> WHAT THE TASK ASKS: Find "This screenshot has width=1035, height=875." below and begin at its line; stop after the line with "Pay in instalments". Output those lines exactly, without pictures.

> RECORDS SUPPLIED:
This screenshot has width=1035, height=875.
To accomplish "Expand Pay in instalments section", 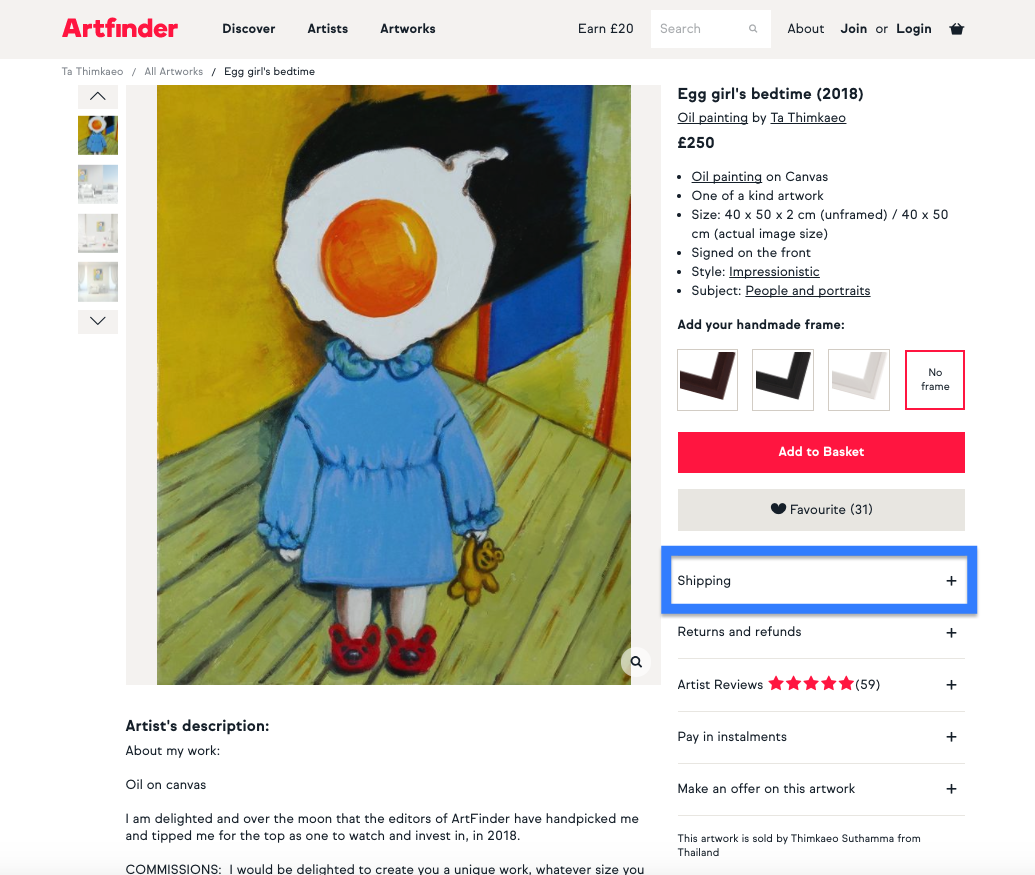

...

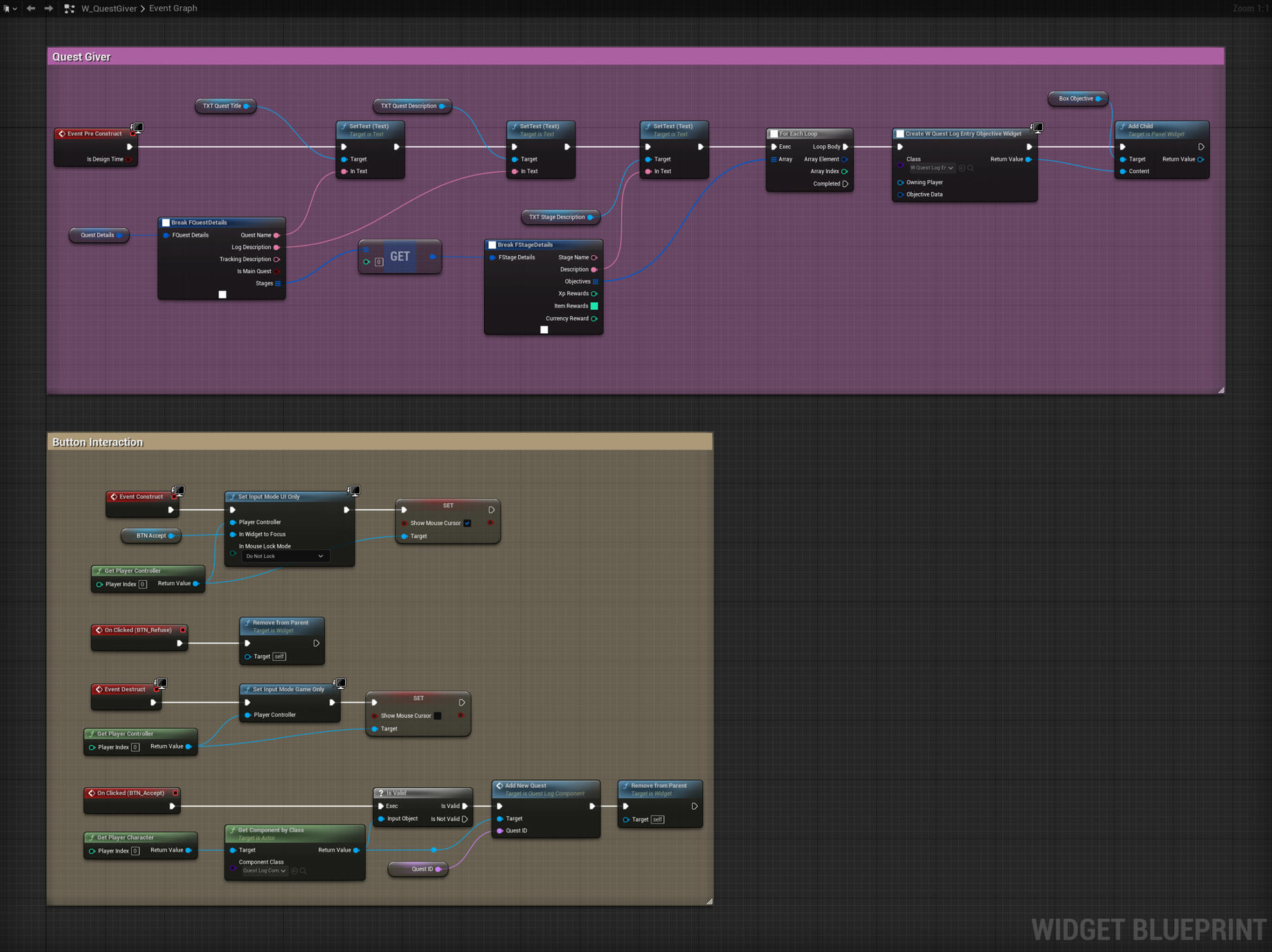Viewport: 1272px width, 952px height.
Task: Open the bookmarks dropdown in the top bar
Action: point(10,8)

> OUTPUT OF THE EXERCISE:
This screenshot has width=1035, height=875.
To accomplish "Expand Pay in instalments section", 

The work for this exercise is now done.